Botulinum Neurotoxin

  • There are several types of botulinum toxins (A-G), but human diseases are typically caused by types A, B, or E.
  • Botulinum toxin has an activity domain (A domain) and a binding domain (B domain).
  • Classical botulism is acquired through food poisoning; infant botulism is common in the US; wound botulism is rare.
  • Infant botulism is contracted through infant foods contaminated with Clostridium botulinum spores.
  • The toxin is absorbed from the gut, enters the bloodstream, and reaches peripheral nerve synapses.
  • Botulinum toxins mechanism of action occurs at the neuromuscular junction, where acetylcholine is released.
  • An action potential triggers acetylcholine-containing vesicles to fuse and release acetylcholine into the synaptic cleft.
  • Acetylcholine binds to the postsynaptic muscle membrane, initiating muscular contraction
  • Synaptic fusion requires a synaptic fusion complex made of snare proteins.
  • Synaptobrevin (VAMP) is located on the acetylcholine vesicle, while SNAP-25 and syntaxin are on the neuronal membrane.
  • SNARE complex formation releases energy required for membrane fusion.
  • Botulinum toxins target the SNARE core complex.
  • If SNARE proteins are damaged, acetylcholine vesicles cannot fuse, preventing acetylcholine release.
  • Botulinum toxin type B's heavy chain binds to synaptotagmin; the light chain enters the vesicle via endocytosis.
  • The light chain cleaves synaptobrevin, preventing acetylcholine vesicles from fusing, causing chemo-denervation
  • Chemo-denervation inhibits synaptic transmission, ceasing muscle contraction
  • Smaller, unmyelinated nerve endings (peripheral sprouts) form to restore neurotransmission.
  • Light chains degrade within the affected nerve terminal, allowing normal neurotransmission to be re-established and the nerve endings to retract.
  • Peripheral sprouting starts around 28 days with normal nerve transmission re-established in approximately three months post-injection.
  • Symptoms include drooping eyelids, difficulty swallowing, dry mouth, facial weakness, trouble breathing, nausea, vomiting, and flaccid paralysis.

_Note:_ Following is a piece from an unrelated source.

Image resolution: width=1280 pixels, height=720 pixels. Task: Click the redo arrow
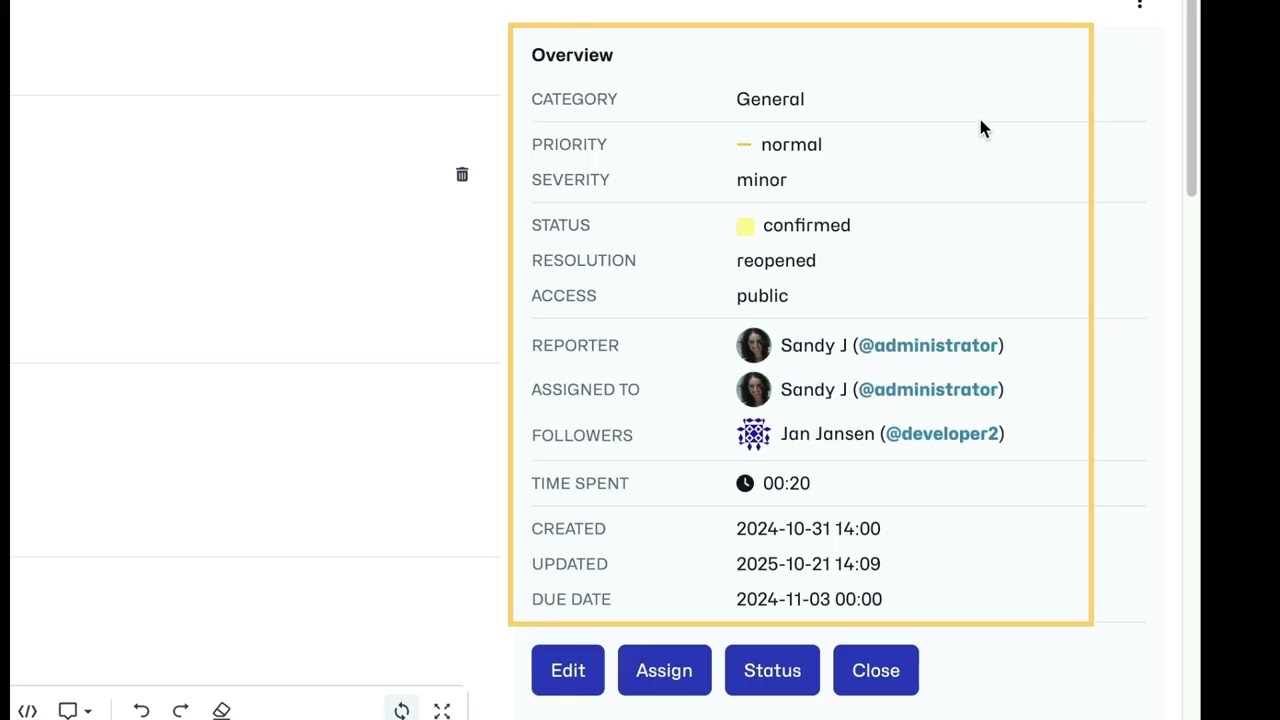click(181, 711)
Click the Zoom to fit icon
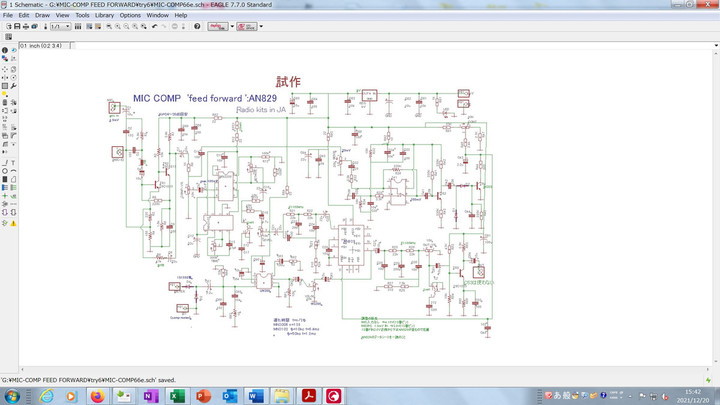 [x=108, y=26]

Clostridium Tetani Neurotoxin

  • Clostridium tetani spores release this neurotoxin after entering wounds (even small ones) via contaminated soil.
  • This disease is commonly seen in older individuals.
  • Tetanospasmin is an extremely potent toxin.
  • The toxin travels from the infection site through retrograde neuronal flow or blood.
  • The metro toxin has two domains, A and B, held together by a disulfide bond.
  • Tetanus is caused by a toxin from Clostridium tetani that attacks the central nervous system, causing muscle spasms.
  • Symptoms include lockjaw, stiffness of limbs, and arching of the neck and spine.
  • Spasms are painful and can cause bone fractures, tendon ruptures, and dislocations.
  • Death often results from respiratory failure or cardiac arrest.
  • In newborns, infection can enter via the umbilical stump.
  • Unhygienic conditions or deep puncture wounds (e.g., stepping on a nail) can cause tetanus
  • It cannot spread from person to person.
  • Clostridium tetani spores germinate in low-oxygen conditions within deep wounds.
  • The spores release tetanospasmin.
  • Skeletal muscles are controlled by motor neurons.
  • An electrical message goes down the axon to the motor neuron and stimulates nerotransmitters.
  • Chemical neurotransmitters are released to cause muscle contractions.
  • Inhibitory interneurons prevent motor neurons from constantly firing.
  • Tetanospasmin interferes with inhibitory interneurons, preventing the release of inhibitory neurotransmitters.
  • The interneuron can no longer control the motor neuron, so the motor neuron fires constantly.
  • Many motor neurons that have lost control and are constantly firing.
  • The loss of inhibitory control leads to continuous release of neurotransmitters, causing repeated muscle contractions and spasms.